Thomas cited legislative history and early Supreme Court precedent that suggests the original intent of the Fourteenth Amendment was to protect liberty through the Privileges and Immunities Clause, including specifically the right to keep and bear arms. This right is a pre-existing, inalienable Natural law right. Therefore, all such pre-existing rights are protected through the Privileges and Immunities Clause, not by the Due Process Clause.

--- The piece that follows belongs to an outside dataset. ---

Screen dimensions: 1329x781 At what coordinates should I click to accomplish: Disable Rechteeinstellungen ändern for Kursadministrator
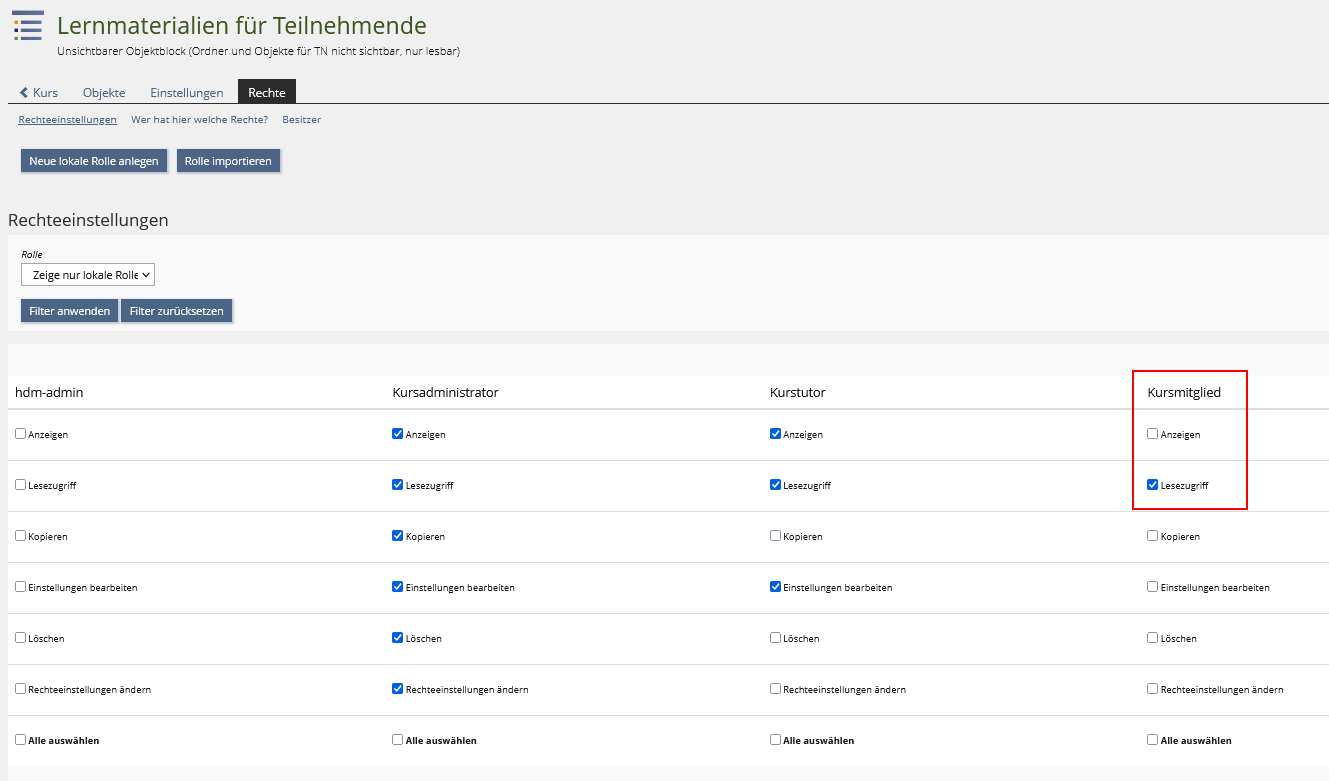(397, 689)

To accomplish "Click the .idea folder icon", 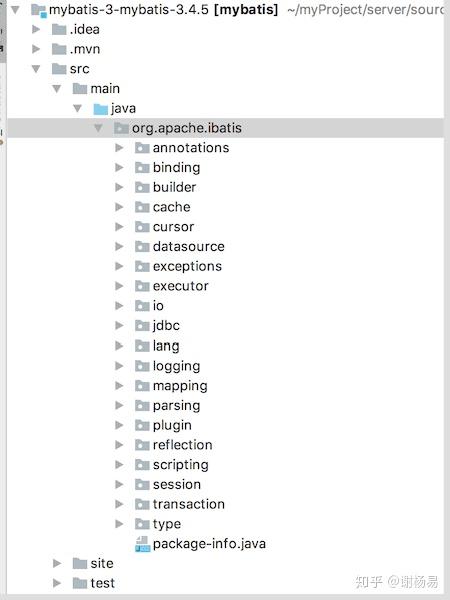I will pos(59,29).
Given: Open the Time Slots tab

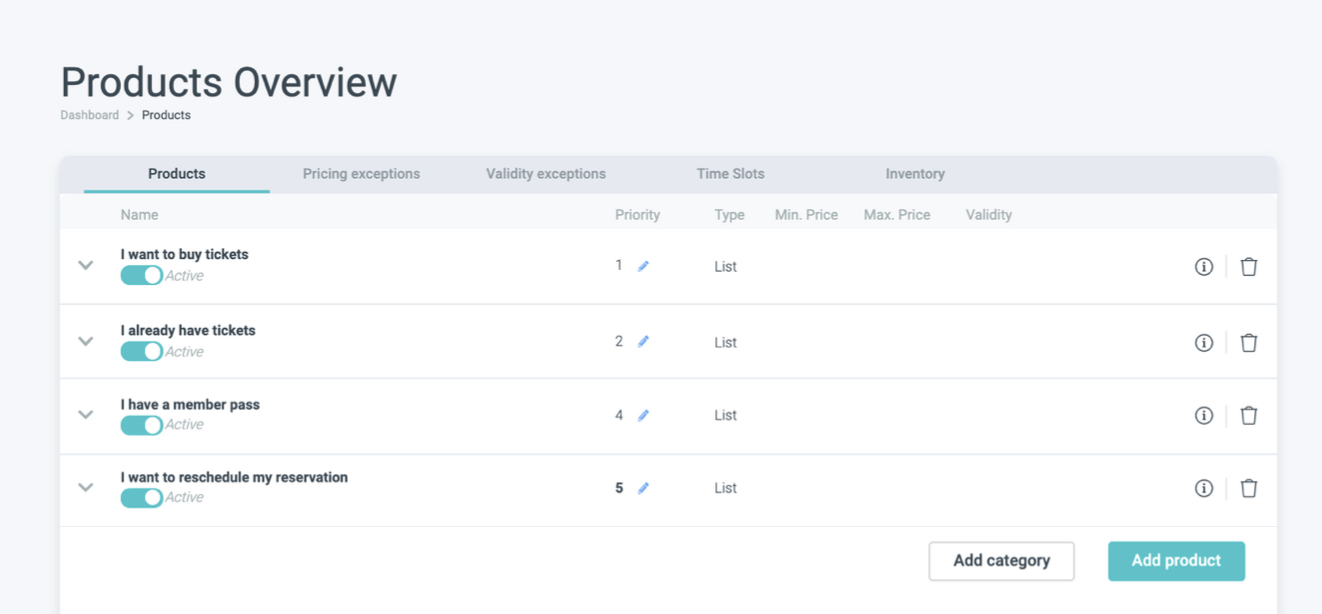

In conclusion, in both Thomas’ and the plurality’s interpretation, the right to keep and bear arms is a “fundamental” liberty that pre-existed the Constitution. Unlike the plurality, however, Thomas does not find it necessary to determine whether a freedom or right is “fundamental” in order for it to be constitutionally binding on the states by the Due Process Clause of the Fourteenth Amendment, but whether it is recognized as inalienable by each of the states themselves in their own constitutions, which the Amendment’s Privileges and Immunities Clause requires them to uphold. Therefore, the Amendment does not violate the principle of federalism, but is dependent upon the states' own recognition of Natural law.